If Apple had a massive investment in WeWork debt, what would happen? Given that WeWork just exited chapter 11.
The underlying question–
How do unrealized gains or losses affect the financial statements?
Well, I would hope that Apple was more sophisticated than me. And did not get carried away in the WeWork hype.
So, say, the WeWork debt is still on their balance sheet. Listed under marketable securities.
Which Apple does have ~$130B in marketable securities on its balance sheet.
These include assets that the firm expects to sell within 1 year (current) and hold for longer than 1 year (noncurrent). They are any securities that trade on a public market.
Apple would need to categorize these assets as either available-for-sale (AFS) or held-for-trading (trading).
Trading securities indicate the company plans to sell those assets within the year.
AFS securities indicate the company plans to hold those assets for longer than a year.
The accounting is different based on classification.
In the case of Apple. If they planned to hold WeWork debt for the short-term (for trading purposes), then the unrealized gains/losses would flow through the income statement.
So, they would need to report the losses. Reducing net income. Ouch.
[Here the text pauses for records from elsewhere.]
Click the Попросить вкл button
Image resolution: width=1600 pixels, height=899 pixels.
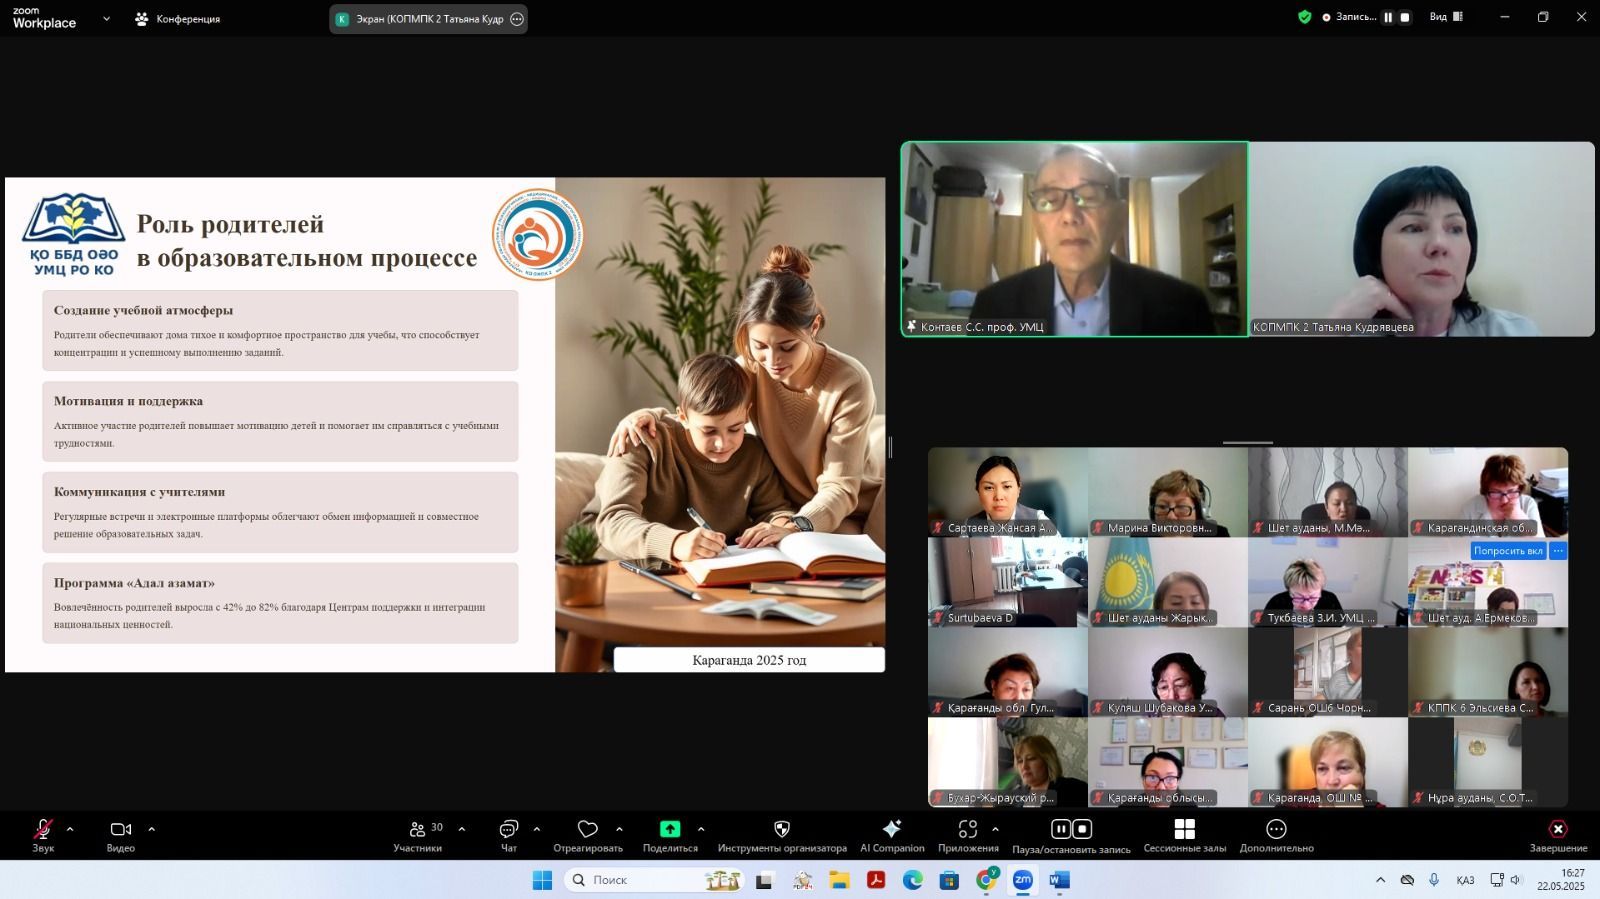pos(1507,551)
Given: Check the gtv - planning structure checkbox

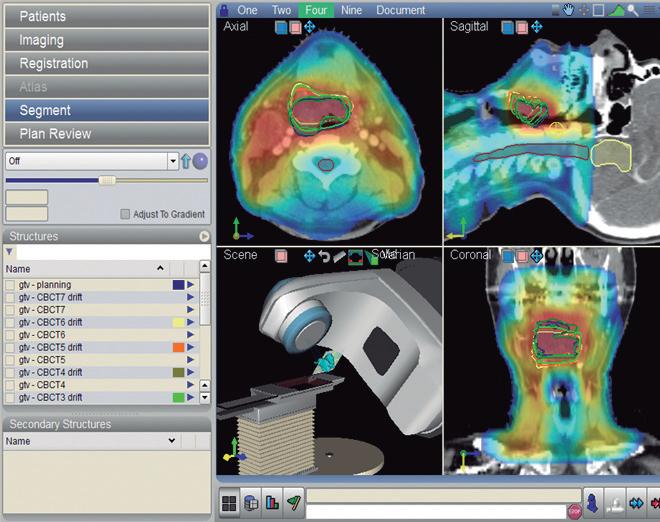Looking at the screenshot, I should [x=10, y=285].
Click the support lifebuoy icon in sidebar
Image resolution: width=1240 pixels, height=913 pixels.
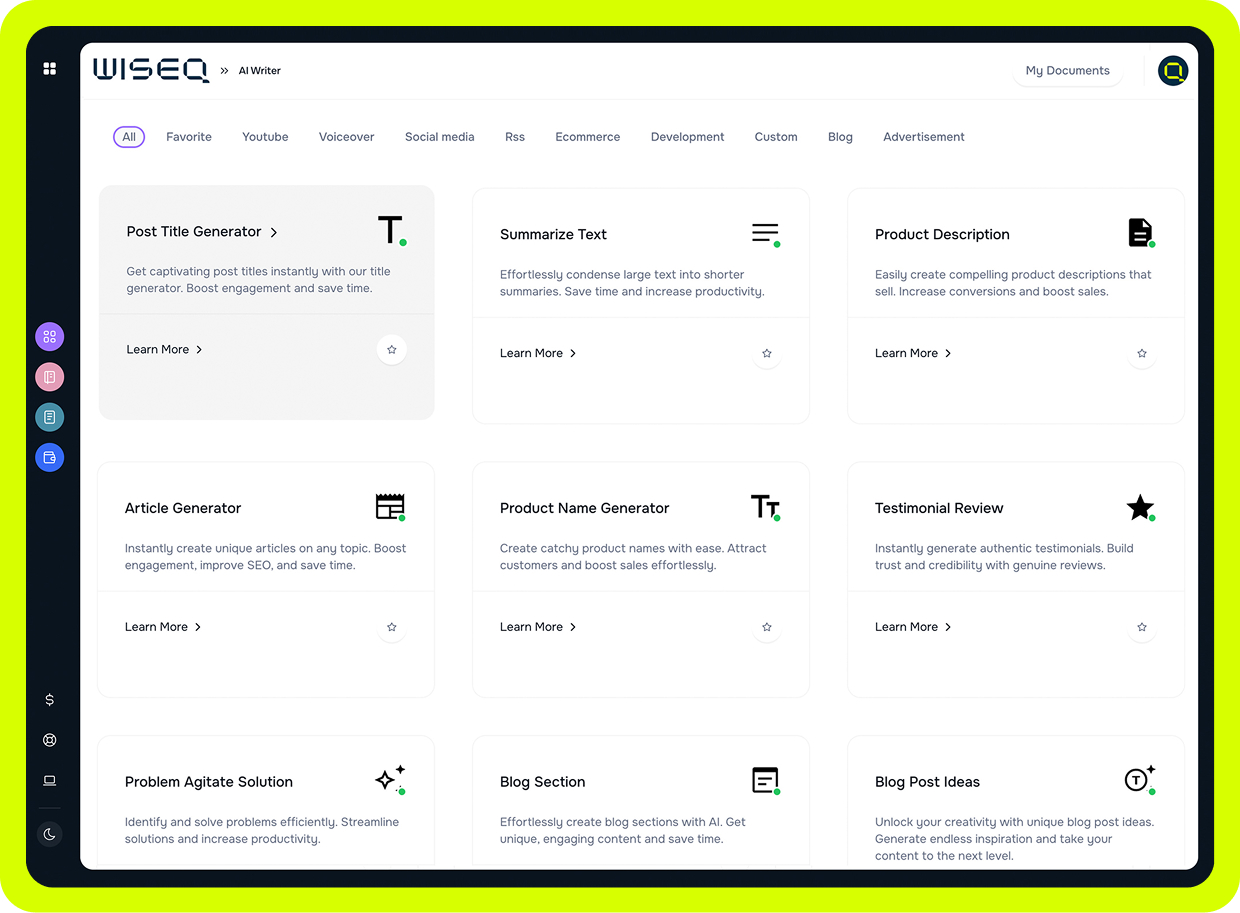click(x=49, y=740)
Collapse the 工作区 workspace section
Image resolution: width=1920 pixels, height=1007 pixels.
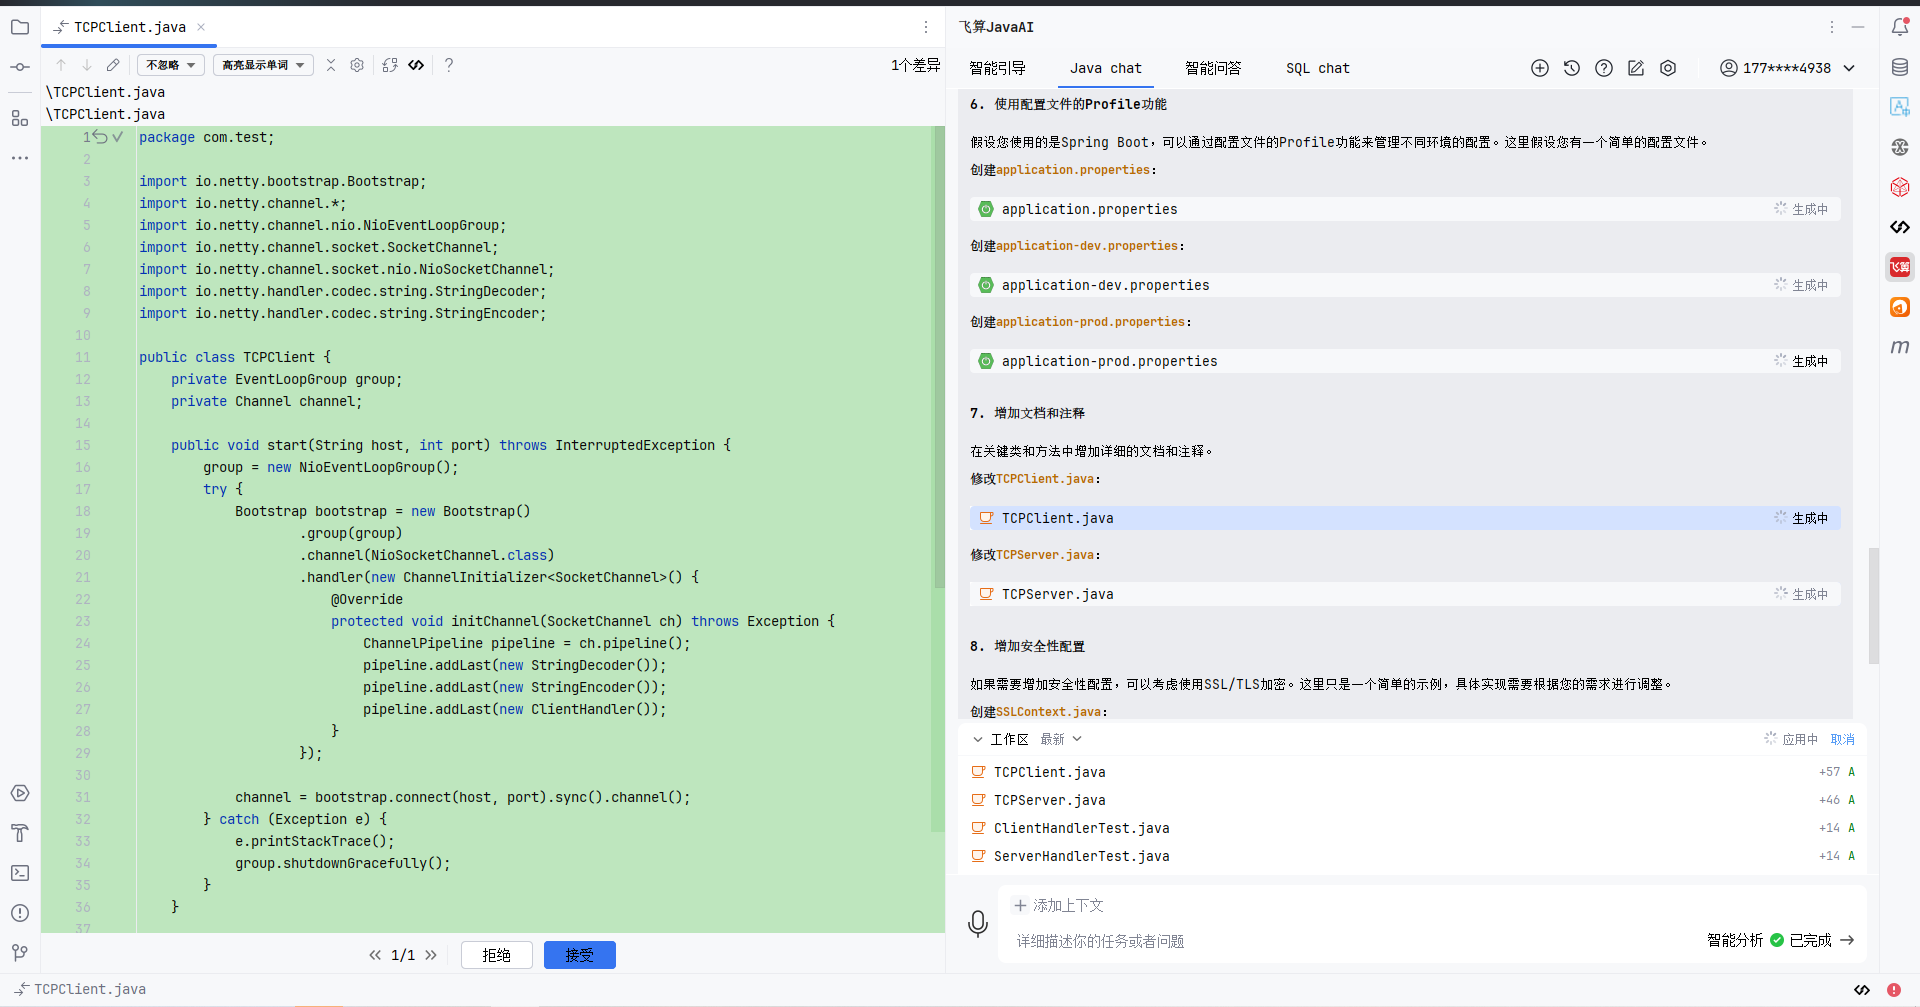(978, 739)
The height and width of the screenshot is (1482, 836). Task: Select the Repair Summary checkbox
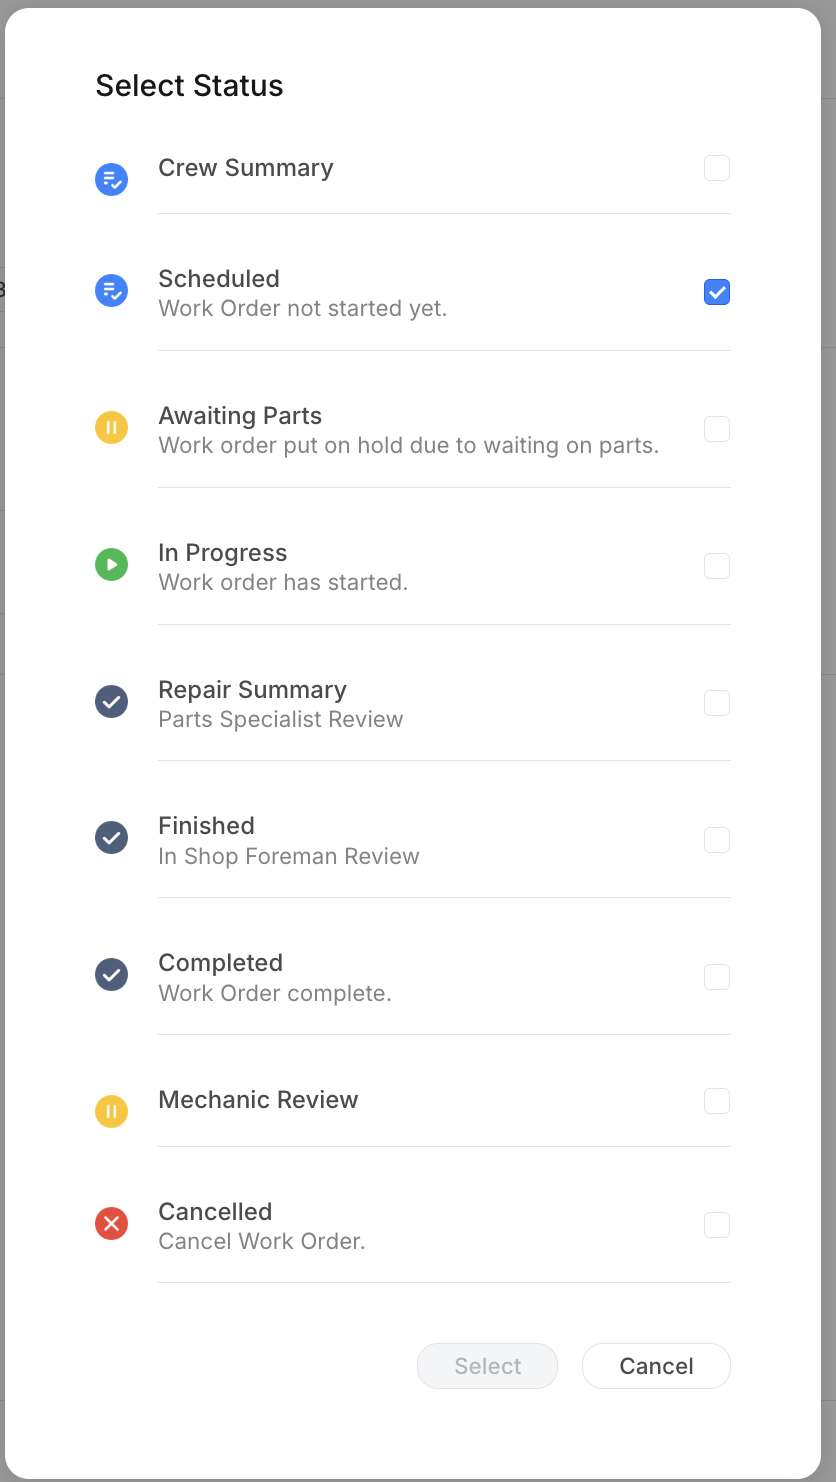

But, if Apple planned to hold the debt for the long-term (AFS), then the changes in fair value would not flow through the income statement.
Rather, they would accumulate in other comprehensive income. An equity line item.
This would balance with the changes on the assets side.
Why is this the case? Well, if firms are planning to sell assets in the near term, the unrealized gains and losses are probably more relevant than a firm that plans to hold the securities for 20 years but is seeing short-term price fluctuations.
Bottom-line? Apple would have to show losses from the WeWork investment if they were holding it as a trading security. For the short-term.